13.5 Validation-First Analytics

Validation-first analytics inverts the typical workflow: instead of building an analysis and then checking whether it is correct, you define what “correct” means before you write any code. This is analogous to test-driven development (TDD) in software engineering, where tests are written before the code that must pass them (Beck 2003). Systems like Amazon’s Deequ have demonstrated that “unit tests for data” — declarative validation checks applied to data pipelines — can be automated at scale (Schelter et al. 2018).

13.5.1 Writing Validation Checks

Validation checks are specific, testable conditions that the analysis must satisfy. They fall into several categories:

Data validation — checks applied to the cleaned dataset before modeling:

  • Does the dataset have the expected number of rows and columns?
  • Are all required variables present?
  • Do variable types match the data specification?
  • Are values within expected ranges?
  • Is the proportion of missing values within acceptable limits?

Analysis validation — checks applied to the model or analysis output:

  • Does the model meet the minimum performance threshold specified in the requirements?
  • Are the results consistent with domain knowledge?
  • Do aggregations match known totals or benchmarks?

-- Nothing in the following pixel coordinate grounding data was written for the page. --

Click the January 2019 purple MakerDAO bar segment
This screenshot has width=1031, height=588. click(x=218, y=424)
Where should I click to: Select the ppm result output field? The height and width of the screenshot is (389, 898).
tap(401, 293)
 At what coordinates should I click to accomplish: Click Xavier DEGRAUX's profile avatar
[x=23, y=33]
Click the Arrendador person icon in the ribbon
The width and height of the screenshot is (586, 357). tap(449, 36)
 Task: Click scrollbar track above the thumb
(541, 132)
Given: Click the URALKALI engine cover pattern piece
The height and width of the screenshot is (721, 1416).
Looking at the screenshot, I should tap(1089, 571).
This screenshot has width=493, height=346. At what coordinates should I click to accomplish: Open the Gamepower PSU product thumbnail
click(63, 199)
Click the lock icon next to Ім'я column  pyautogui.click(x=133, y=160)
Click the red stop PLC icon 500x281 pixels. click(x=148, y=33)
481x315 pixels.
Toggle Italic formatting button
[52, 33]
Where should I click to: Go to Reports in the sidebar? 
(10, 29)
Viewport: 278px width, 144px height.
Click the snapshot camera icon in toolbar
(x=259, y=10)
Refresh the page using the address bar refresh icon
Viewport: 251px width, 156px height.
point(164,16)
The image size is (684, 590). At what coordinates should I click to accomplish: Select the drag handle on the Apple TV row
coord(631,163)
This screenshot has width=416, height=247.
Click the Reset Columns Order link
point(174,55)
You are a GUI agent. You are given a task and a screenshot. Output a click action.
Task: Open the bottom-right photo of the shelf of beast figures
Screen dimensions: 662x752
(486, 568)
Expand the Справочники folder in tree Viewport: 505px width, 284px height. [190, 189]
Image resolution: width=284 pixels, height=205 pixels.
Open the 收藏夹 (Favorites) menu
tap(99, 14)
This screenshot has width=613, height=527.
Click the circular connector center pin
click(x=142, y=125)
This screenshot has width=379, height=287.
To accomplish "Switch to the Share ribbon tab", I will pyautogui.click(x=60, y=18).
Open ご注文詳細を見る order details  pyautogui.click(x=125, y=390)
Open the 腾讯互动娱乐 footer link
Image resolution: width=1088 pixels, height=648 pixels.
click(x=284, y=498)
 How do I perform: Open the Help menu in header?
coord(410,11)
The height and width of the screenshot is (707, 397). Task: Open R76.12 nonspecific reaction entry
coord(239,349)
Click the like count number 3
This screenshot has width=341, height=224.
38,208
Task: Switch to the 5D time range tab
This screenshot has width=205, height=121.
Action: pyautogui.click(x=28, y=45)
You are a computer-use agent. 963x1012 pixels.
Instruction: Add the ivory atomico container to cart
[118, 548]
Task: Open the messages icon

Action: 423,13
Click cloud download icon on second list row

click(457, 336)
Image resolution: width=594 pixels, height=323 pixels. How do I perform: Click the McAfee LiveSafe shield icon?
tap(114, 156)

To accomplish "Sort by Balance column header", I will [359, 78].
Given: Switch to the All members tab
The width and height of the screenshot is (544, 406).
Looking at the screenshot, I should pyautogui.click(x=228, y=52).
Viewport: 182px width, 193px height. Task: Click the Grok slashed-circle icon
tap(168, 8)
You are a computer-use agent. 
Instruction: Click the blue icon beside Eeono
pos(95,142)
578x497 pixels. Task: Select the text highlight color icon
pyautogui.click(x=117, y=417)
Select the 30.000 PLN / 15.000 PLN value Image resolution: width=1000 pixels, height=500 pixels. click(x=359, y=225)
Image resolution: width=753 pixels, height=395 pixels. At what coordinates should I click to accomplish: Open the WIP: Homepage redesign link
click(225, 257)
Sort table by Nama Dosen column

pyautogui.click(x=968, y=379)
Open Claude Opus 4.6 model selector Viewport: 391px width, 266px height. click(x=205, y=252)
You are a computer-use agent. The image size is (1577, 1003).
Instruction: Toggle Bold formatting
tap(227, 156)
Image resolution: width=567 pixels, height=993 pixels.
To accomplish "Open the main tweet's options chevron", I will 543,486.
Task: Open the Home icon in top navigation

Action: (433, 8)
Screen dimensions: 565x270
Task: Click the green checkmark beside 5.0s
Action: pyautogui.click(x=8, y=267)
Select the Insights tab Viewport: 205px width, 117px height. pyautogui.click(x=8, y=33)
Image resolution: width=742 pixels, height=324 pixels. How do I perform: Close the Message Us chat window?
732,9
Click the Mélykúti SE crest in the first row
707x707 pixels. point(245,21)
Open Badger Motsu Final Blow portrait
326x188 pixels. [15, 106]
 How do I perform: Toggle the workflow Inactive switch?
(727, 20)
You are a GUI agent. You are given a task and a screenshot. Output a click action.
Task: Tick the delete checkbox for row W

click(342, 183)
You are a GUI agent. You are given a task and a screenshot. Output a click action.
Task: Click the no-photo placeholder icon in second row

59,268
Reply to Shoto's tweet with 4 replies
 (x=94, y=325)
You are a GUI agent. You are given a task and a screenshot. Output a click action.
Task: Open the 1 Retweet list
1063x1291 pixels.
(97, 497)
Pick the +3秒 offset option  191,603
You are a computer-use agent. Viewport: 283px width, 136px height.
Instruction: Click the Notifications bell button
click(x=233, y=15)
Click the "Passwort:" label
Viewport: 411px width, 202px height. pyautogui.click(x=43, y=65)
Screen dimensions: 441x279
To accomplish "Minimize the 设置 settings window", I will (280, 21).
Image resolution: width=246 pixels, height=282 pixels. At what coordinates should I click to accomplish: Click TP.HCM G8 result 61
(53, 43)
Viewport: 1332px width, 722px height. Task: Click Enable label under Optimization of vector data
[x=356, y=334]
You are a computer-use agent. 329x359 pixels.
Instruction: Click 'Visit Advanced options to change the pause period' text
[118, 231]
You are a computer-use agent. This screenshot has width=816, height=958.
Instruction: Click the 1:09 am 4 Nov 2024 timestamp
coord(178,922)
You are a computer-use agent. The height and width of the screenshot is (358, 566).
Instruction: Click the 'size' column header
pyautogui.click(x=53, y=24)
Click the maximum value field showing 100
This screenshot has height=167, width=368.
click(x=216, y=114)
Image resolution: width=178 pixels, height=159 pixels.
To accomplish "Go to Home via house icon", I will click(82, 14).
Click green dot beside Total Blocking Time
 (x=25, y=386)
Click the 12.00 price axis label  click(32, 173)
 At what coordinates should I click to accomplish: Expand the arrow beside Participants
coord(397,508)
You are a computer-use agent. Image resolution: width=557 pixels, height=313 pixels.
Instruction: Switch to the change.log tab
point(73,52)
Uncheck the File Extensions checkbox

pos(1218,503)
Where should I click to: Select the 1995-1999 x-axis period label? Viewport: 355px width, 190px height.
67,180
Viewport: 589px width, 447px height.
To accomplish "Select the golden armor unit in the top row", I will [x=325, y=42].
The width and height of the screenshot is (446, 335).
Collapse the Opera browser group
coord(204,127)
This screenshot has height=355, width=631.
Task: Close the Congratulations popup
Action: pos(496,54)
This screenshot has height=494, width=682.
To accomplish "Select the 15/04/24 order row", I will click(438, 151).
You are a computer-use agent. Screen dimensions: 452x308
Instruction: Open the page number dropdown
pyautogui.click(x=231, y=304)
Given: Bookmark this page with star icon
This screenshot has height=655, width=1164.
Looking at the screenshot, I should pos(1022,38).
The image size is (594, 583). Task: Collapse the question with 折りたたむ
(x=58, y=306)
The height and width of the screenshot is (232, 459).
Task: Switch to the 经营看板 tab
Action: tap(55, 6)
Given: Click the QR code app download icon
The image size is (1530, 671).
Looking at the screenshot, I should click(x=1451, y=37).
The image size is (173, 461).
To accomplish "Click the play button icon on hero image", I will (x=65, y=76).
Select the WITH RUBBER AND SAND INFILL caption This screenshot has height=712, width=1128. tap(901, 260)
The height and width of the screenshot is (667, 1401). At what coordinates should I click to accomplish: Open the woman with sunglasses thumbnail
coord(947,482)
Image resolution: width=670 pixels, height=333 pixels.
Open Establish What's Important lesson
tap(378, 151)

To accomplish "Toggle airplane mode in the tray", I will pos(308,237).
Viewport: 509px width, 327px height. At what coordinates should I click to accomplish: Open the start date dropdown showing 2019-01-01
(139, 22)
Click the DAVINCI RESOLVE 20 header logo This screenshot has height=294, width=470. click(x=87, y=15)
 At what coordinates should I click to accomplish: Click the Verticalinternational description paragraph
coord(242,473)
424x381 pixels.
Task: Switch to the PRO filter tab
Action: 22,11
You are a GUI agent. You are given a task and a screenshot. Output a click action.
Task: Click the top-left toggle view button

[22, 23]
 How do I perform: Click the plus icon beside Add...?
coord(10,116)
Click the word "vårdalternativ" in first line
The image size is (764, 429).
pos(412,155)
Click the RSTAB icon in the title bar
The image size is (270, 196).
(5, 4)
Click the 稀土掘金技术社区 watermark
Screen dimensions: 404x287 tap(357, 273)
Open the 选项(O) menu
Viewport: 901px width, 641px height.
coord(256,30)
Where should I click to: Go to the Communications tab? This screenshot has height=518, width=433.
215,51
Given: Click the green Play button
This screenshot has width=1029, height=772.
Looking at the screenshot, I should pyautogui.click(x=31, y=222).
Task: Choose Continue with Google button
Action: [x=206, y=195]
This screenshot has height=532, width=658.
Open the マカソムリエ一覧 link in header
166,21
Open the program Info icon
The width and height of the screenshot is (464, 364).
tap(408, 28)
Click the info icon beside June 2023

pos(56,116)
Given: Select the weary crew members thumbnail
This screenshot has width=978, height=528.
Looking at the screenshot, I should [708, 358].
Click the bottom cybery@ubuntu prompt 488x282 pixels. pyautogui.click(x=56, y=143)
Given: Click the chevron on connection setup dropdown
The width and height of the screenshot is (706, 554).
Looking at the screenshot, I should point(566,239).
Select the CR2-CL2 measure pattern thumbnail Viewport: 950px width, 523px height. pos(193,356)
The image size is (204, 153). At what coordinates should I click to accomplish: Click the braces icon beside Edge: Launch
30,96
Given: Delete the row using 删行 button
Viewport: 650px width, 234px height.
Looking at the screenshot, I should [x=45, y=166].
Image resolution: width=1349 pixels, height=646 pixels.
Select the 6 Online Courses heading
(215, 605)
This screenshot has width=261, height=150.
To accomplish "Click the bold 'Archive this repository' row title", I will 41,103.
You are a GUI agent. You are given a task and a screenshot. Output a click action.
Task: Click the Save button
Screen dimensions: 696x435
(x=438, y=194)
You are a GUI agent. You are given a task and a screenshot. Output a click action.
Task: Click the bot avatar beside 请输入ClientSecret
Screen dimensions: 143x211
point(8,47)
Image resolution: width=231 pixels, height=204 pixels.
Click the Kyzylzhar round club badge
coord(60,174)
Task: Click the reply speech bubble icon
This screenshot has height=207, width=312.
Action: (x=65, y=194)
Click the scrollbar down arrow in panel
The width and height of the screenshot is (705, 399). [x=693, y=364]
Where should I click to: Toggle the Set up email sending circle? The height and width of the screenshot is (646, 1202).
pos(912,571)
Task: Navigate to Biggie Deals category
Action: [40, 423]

Deliverable validation — checks applied to the final output:

  • Does the report or dashboard answer every key question from the requirements spec?
  • Are all required visualizations included?
  • Is the documentation complete?

13.5.2 Validation in R

Validation checks can be implemented as R functions that return pass/fail results. Here is an example using the absenteeism dataset:

# Validation function for the absenteeism dataset
validate_absenteeism <- function(df) {
  checks <- list(
    "Has at least 700 rows" = nrow(df) >= 700,
    "Has ID column" = "ID" %in% names(df),
    "Has absence hours column" = "Absenteeism.time.in.hours" %in% names(df),
    "Age range 18-70" = all(df$Age >= 18 & df$Age <= 70, na.rm = TRUE),
    "BMI range 15-50" = all(df$Body.mass.index >= 15 &
                            df$Body.mass.index <= 50, na.rm = TRUE),
    "No negative absence hours" = all(df$Absenteeism.time.in.hours >= 0,
                                      na.rm = TRUE),
    "Less than 5% missing in any column" = all(
      sapply(df, function(x) mean(is.na(x))) < 0.05
    )
  )

  data.frame(
    Check = names(checks),
    Pass = unlist(checks)
  )
}

# Run validation on the raw dataset
validate_absenteeism(absenteeism)
CheckPass
Has at least 700 rowsTRUE
Has ID columnTRUE
Has absence hours columnTRUE
Age range 18-70TRUE
BMI range 15-50TRUE
No negative absence hoursTRUE
Less than 5% missing in any columnTRUE

Running this function produces a clear pass/fail report. If any check fails, the analyst investigates before proceeding — preventing errors from propagating through the analysis.

13.5.3 AI-Assisted Validation

AI can generate validation scripts directly from a data specification. The analyst describes the expected conditions, and the AI produces an R function customized to those criteria. This is one of the most practical applications of AI in the spec-driven workflow — it translates a human-readable spec into executable code with minimal manual effort.